_What you should do_
Go to the line containing "936x1286 pixels. At" in the records below and print it and every following line exactly, on through the line containing "Task: Switch to Team ‹ IvCB — WordPress tab", then stop.

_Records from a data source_
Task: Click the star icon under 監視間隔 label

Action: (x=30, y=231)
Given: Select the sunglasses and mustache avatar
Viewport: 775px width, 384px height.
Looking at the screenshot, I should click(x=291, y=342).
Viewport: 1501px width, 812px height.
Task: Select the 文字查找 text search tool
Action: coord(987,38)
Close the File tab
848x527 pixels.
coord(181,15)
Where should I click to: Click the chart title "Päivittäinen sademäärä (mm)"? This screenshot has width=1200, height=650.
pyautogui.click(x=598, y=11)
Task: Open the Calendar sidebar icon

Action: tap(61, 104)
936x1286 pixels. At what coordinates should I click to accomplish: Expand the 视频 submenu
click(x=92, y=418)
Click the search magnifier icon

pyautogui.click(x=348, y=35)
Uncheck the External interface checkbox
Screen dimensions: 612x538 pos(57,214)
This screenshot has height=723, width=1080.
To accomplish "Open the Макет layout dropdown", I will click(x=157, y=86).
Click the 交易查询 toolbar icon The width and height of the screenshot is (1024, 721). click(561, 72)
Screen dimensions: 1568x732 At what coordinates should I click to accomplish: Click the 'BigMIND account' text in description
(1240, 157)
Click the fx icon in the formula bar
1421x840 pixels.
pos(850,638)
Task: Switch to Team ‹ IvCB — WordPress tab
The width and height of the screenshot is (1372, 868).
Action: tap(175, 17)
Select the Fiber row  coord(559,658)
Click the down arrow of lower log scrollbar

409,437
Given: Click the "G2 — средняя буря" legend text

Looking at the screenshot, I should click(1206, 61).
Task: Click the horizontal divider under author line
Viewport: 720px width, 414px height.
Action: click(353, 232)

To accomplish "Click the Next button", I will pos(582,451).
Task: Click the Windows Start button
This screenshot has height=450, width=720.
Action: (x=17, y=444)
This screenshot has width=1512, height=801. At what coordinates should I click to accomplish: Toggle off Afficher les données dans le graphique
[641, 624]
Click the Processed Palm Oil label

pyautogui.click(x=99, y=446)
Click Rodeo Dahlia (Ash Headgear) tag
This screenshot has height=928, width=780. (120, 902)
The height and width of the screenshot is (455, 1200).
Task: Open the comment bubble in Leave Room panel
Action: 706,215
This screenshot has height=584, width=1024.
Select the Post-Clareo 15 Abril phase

_Solution for this task_
936x1286 pixels. At what coordinates should I click to accomplish: Expand the 视频 submenu
click(x=92, y=418)
Click the search magnifier icon

pyautogui.click(x=348, y=35)
Uncheck the External interface checkbox
Screen dimensions: 612x538 pos(57,214)
This screenshot has height=723, width=1080.
To accomplish "Open the Макет layout dropdown", I will click(x=157, y=86).
Click the 交易查询 toolbar icon The width and height of the screenshot is (1024, 721). click(561, 72)
Screen dimensions: 1568x732 At what coordinates should I click to accomplish: Click the 'BigMIND account' text in description
(1240, 157)
Click the fx icon in the formula bar
1421x840 pixels.
pos(850,638)
Task: Switch to Team ‹ IvCB — WordPress tab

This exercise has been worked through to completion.